▶ CONSIGNE À SUIVRE
Poursuivez le texte consacré à l'autisme et à l'interaction entre parents et enfant en reprenant juste après sa dernière phrase.

▶ TEXTE FOURNI
43L’hypothèse de Gergely est intéressante en ce qu’elle cherche à explorer ces mécanismes mentaux qui seraient défectueux chez l’enfant avec autisme avant l’apparition du déficit de l’intersubjectivité secondaire. Pour cela, l’auteur propose que les difficultés dans le passage de la contingence parfaite à la contingence imparfaite puissent être conçues comme l’un des facteurs entravant l’intersubjectivité primaire et la co-construction du soi dialogique primaire. Le déficit au niveau de l’intersubjectivité secondaire serait, alors, seulement une conséquence de ces dysfonctionnements plus fondamentaux.
L’autisme comme modificateur de l’interaction parent/enfant
44Dans les vidéos familiales d’enfants avec autisme, on observe souvent, dans les premiers mois de vie, des interactions intersubjectives de type joyeux. En général, cependant, elles sont moins fréquentes et plus dépendantes du type d’approche employée par le caregiver (comme par exemple le mamanais dans le cas de l’enfant décrit). On peut se demander si la réduction progressive de ces interactions au cours de la première année de vie est due au fait que l’enfant continue à préférer les relations contingentes, et au fait que les parents n’y sont pas naturellement prédisposés. À ce propos, il faut savoir que le développement des modalités interactives des parents est en rapport avec l’enfant et que les deux pôles d’interaction sont un processus continu de réglage réciproque. Nous avons déjà vu, dans l’expérience de Burnham (2002), comment le pic prosodique du mamanais de la mère se développe du fait d’interactions positives de la part de l’enfant vers la mère même.

▶ LIGNES FOURNIES
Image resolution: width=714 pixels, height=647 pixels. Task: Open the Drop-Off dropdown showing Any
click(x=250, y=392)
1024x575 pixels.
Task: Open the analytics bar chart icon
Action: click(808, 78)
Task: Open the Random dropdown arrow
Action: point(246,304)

▶ RÉPONSE
45La littérature sur les interactions entre parents et enfants avec autisme n’est pas riche (Siller, 2002). Doussard-Roosevelt (2003) a réalisé une étude séquentielle sur les approches maternelles et les réponses de l’enfant à des telles approches en situation de jeu libre. À travers ce type d’étude, les auteurs ont identifié des approches maternelles spécifiques qui sont particulièrement efficaces pour susciter des réponses présociales chez l’enfant. Ces mêmes auteurs ont montré aussi comment les enfants avec autisme, par rapport aux enfants avec développement typique, montrent peu de réponses correspondant à l’approche maternelle, et comment une telle correspondance est fonction du type d’approche employée par leurs mères. En effet, les réponses étaient plus adéquates et agréables quand l’intensité de l’approche était haute et que les mères employaient, dans les interactions avec leur enfant atteint d’autisme, des comportements non verbaux tels que l’augmentation de la proximité corporelle ou l’usage d’objets en mouvement.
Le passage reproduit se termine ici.